** Texto do documento **

• • • •

‘É preocupante’, diz perito sobre situação dos prédios da CDHU em Marília
O perito judicial e engenheiro civil Paulo César Lapa acompanhou na manhã desta terça-feira (16) a equipe de moradia social da Companhia de Desenvolvimento Habitacional e Urbano (CDHU) e realizou vistoria técnica nos apartamentos do Conjunto Habitacional Paulo Lúcio Nogueira, na zona sul. “Constatei riscos reais de desabamento. Pode acontecer daqui cinco minutos, pela madrugada ou daqui 10 anos. Não dá para prever, mas há o risco”, ratificou o profissional ao Marília Notícia.
Lapa constatou e comprovou a evolução das manifestações patológicas das edificações. “O último laudo já alertava sobre manifestações evolutivas nos prédios, ou seja, os problemas estruturais podem ser agravados se não houver atitudes tomadas em regime de urgência. A Justiça necessita deste parecer técnico para ter uma noção real dos problemas e riscos de desabamento”, explicou.

• • • •

** Seção de dados **
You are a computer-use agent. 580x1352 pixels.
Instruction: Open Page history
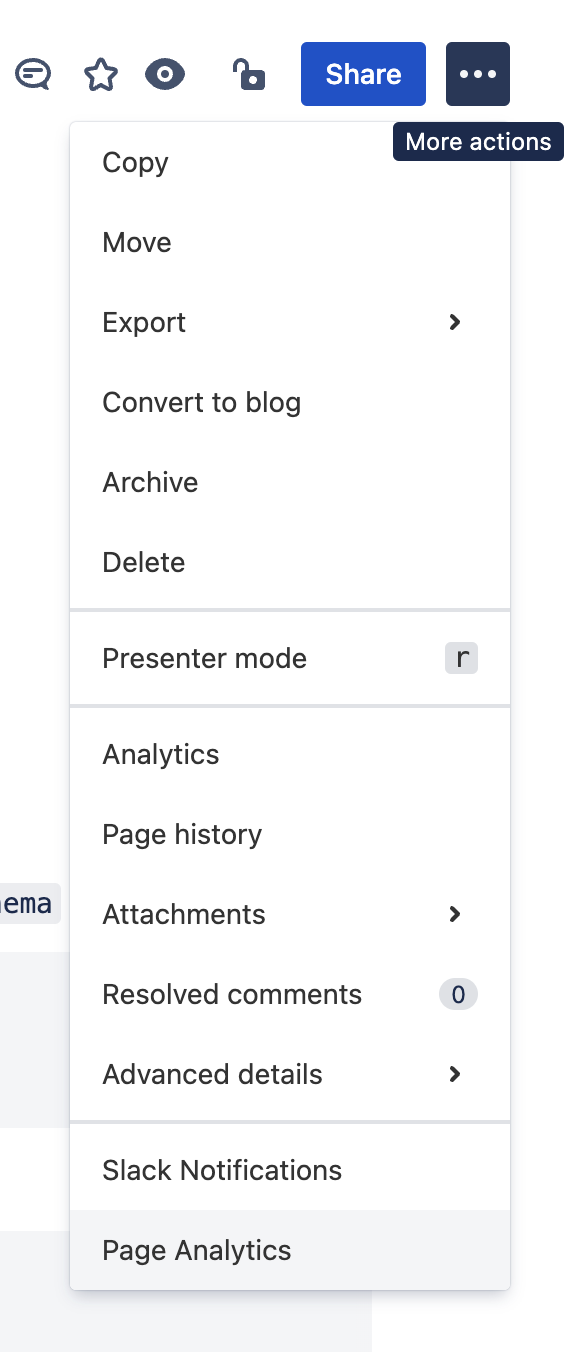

• • • •

** Tarefas **
1. As afirmações (a), (b) e (c) estão de acordo com o texto sobre os prédios da CDHU em Marília? Responda sim ou não a cada uma, citando literalmente as palavras do texto que decidem. (a) A vistoria foi feita em apartamentos na zona norte. (b) O perito disse que não é possível prever quando pode haver um desabamento. (c) A vistoria aconteceu na tarde de terça-feira.
2. Segundo o texto sobre os prédios da CDHU em Marília, qual é a profissão de Paulo César Lapa?
3. Reescreva em forma de lista o parágrafo do texto sobre os prédios da CDHU que começa com "Lapa constatou e comprovou", mantendo os fatos principais.
Os dados acima formam um material à parte e não se relacionam com o texto do documento.

** Respostas escritas **
1.
(a) Não: "na zona sul".
(b) Sim: "Não dá para prever, mas há o risco".
(c) Não: "na manhã desta terça-feira (16)".

2. Ele é perito judicial e engenheiro civil.

3.
- Lapa constatou e comprovou a evolução das manifestações patológicas das edificações.
- O último laudo já alertava para manifestações evolutivas nos prédios.
- Os problemas estruturais podem se agravar se não houver atitudes tomadas com urgência.
- A Justiça precisa desse parecer técnico para ter uma noção real dos problemas e dos riscos de desabamento.